Earlene MacMullin has learned to stop and smell the flowers — literally — since being elected to Cape Breton Regional Municipality council.
Midway through her first term, the Northside representative for District 2 successfully spearheaded the effort to end a beautification project that saw flowers and banners placed in downtown areas across the municipality.
“When I first came on to council, you’re looking at $200,000 for this blossoming program. As an individual all I saw — and I’m new to it — is we’re broke, we’re struggling but we have $200,000 to spend on flowers. For the love of goodness, there has to be a cheaper way of doing that — people can put their own flowers out, that’s too much money, it’s not justified,” MacMullin told the Cape Breton Post on Wednesday, one day after she led the charge as council voted unanimously to reinstate the Communities in Bloom program.
“One of my biggest regrets in my first term of council was taking that program out, so I’m very happy that at least I got to play a part in putting it back.”
MacMullin said the final price tag should be significantly less than $200,000, thanks in part to a provincial beautification and streetscaping program that provides up to $25,000 per project. In addition to supporting a local nursery that grows and maintains the flowers, the program helps create a sense of pride and community among local residents and business owners.

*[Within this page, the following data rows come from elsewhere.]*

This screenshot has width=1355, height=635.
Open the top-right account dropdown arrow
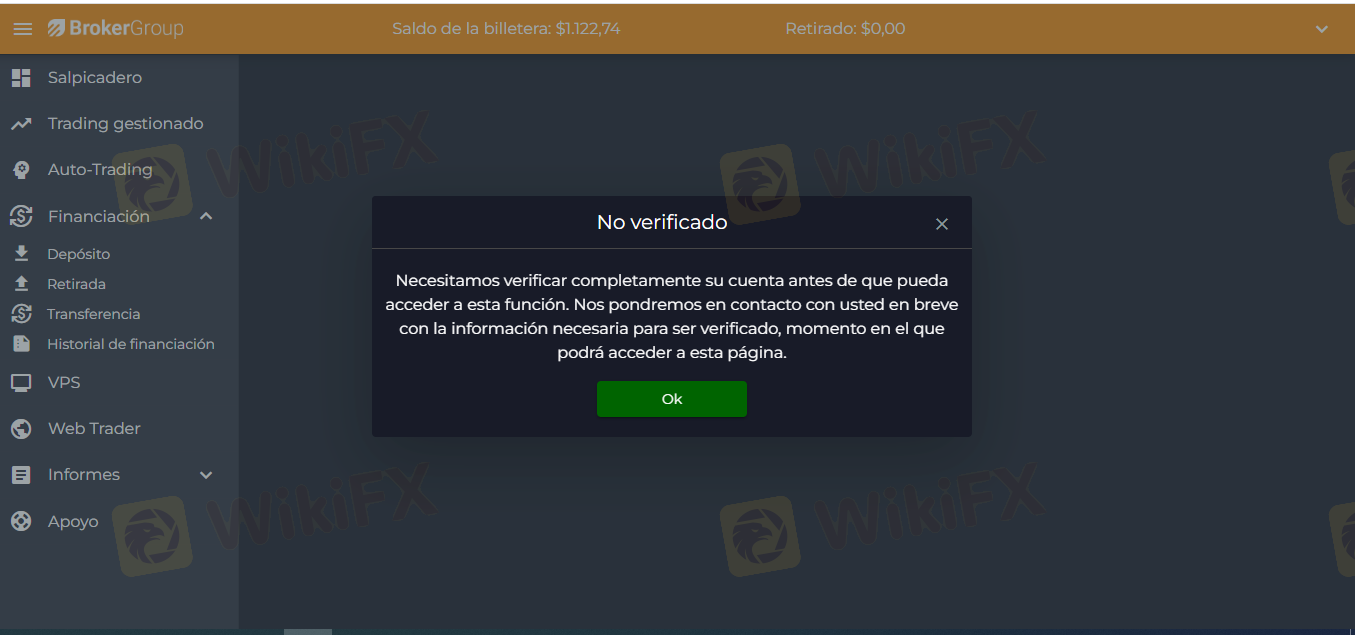tap(1322, 29)
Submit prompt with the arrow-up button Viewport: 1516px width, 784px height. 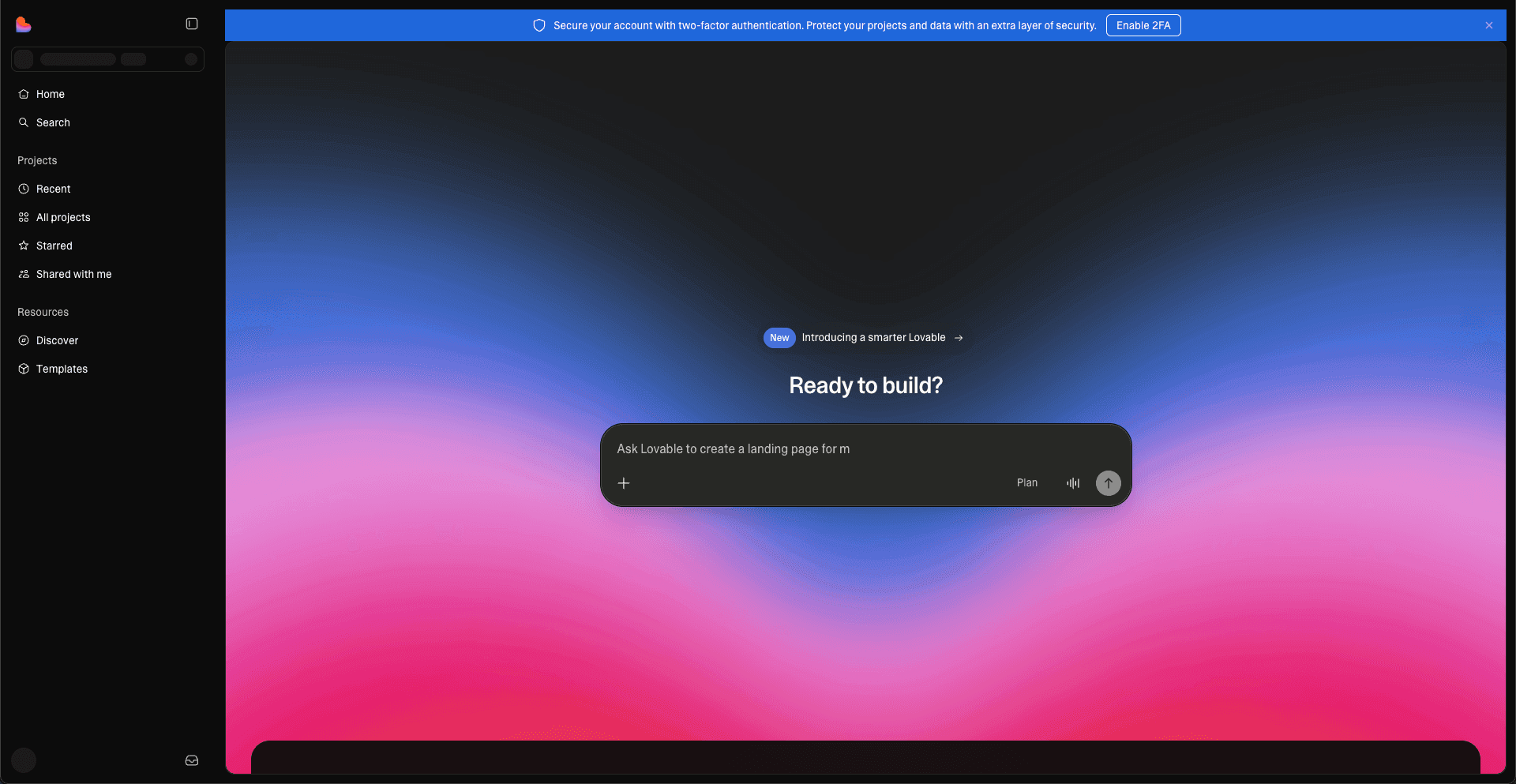1108,483
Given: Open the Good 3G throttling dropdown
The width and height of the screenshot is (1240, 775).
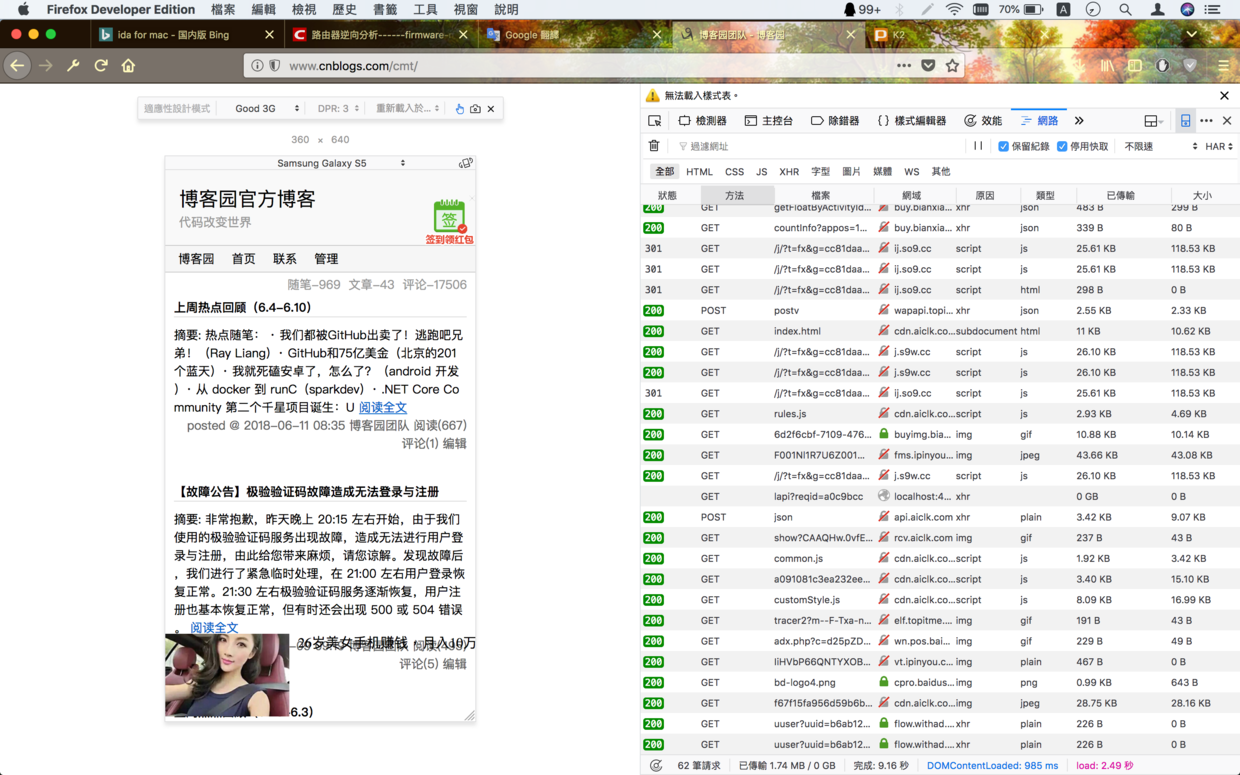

“I was down and I was speaking to a business owner and they were that upset that these flowers were removed, and I’m standing there and I know I’m responsible for that. They’re voicing their issue with it — that they pay such a high commercial tax and they don’t get much out of it. For years they tried to keep flowers out on their own but watering is an issue, replacing them is an issue, to get other businesses to chip in is an issue, and for the first time they consistently had these big, lush, beautiful baskets that were maintained and everybody took a little more pride in their storefronts and things like that because it really accented it, it made it look nice,” she recalled.
“I didn’t realize how important that was, visually, to local residents and to business owners until it was gone. And then in the grand scheme of it, when you have a budget of $150 million a year, $200,000, or $150,000, or $100,000 — whatever it ends up being — is really a small drop in the bucket to put a smile on someone’s face, or to make their downtown look better. And especially this year, with the pandemic, the tourist season is pretty much non-existent except for local tourism if things continue. People can’t go far so a lot more people are walking, we’re trying to encourage them to shop at our small businesses, which a lot of those are located downtown. It just makes the area so much prettier.”
Dist. 5 Coun. Eldon MacDonald is a big believer in the business benefits of beautification.
In 2013, he and Michelle Wilson of the Sydney Downtown Development Association started a flower program that the CBRM eventually adopted as Communities in Bloom. Even after the municipality stopped funding it in 2018, they organized area merchants and it actually grew from about 50 flower baskets to more than 120 the first year it was cancelled.
“To me, it’s very important, the perception that tourists and visitors get when they come into your community about how much pride and care you take in your community,” he said. “It makes people feel better, it creates a sense of place and we need to create place-making spaces — spaces where people want to come and stay and hang around. You want people to relax, enjoy the downtown and hopefully, they’ll go out for a meal, or notice something as they’re sitting on the Adirondack chairs that are usually out — they may not be out this year because of COVID — but we want to create a more relaxed environment that keeps people in the downtown longer. And if you’re in the downtown longer, you’re more apt to spend more money, which makes your business district more successful.”